*Task directions*
Pick out the lines below with "will" and list them.

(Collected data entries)
- - -
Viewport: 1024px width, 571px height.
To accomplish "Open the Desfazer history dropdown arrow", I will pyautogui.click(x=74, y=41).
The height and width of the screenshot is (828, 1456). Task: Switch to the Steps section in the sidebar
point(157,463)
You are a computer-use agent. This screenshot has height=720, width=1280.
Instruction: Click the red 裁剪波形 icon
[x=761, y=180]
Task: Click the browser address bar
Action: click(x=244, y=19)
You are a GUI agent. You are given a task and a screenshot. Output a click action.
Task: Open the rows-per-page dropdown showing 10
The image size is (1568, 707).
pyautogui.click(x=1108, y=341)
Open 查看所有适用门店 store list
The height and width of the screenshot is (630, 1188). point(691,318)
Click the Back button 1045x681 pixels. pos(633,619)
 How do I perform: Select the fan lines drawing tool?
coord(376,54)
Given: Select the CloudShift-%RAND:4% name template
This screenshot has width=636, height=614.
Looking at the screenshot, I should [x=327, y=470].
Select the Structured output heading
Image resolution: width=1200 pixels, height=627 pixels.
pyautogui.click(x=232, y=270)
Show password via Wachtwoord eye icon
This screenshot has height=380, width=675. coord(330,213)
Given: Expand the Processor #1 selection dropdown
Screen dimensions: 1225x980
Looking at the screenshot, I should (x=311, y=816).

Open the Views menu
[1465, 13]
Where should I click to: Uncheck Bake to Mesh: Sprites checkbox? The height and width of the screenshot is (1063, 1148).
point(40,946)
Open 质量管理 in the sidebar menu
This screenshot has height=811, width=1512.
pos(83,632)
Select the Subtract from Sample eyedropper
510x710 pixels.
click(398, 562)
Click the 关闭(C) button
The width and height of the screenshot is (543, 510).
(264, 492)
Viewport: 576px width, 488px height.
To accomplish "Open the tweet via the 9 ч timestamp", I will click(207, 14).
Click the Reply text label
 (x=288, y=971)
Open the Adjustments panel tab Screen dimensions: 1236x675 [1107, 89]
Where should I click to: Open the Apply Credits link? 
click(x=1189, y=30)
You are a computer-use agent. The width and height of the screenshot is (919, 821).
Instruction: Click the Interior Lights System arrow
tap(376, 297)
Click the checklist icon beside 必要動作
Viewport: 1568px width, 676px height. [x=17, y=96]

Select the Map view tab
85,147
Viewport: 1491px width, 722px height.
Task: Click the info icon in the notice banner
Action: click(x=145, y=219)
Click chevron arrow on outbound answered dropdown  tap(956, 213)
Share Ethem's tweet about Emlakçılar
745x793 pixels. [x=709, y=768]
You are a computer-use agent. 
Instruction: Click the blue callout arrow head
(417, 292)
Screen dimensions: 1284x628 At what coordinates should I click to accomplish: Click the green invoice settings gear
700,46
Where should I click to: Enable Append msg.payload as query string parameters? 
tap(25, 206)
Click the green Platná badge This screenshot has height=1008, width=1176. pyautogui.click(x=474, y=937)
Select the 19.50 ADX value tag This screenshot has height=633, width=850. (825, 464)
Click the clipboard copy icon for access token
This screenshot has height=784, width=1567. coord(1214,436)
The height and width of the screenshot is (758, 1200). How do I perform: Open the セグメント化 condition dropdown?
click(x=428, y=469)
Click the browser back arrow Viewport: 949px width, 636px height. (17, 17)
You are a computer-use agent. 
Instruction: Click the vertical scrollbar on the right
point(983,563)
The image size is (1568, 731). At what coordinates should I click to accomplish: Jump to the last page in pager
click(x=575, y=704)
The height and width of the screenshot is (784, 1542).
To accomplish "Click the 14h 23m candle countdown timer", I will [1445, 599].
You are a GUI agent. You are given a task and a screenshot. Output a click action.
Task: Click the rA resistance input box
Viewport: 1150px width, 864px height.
- - -
*The completed task*
To accomplish "Open the Desfazer history dropdown arrow", I will pyautogui.click(x=74, y=41).
To accomplish "Open the tweet via the 9 ч timestamp", I will click(207, 14).
To accomplish "Click the 14h 23m candle countdown timer", I will [1445, 599].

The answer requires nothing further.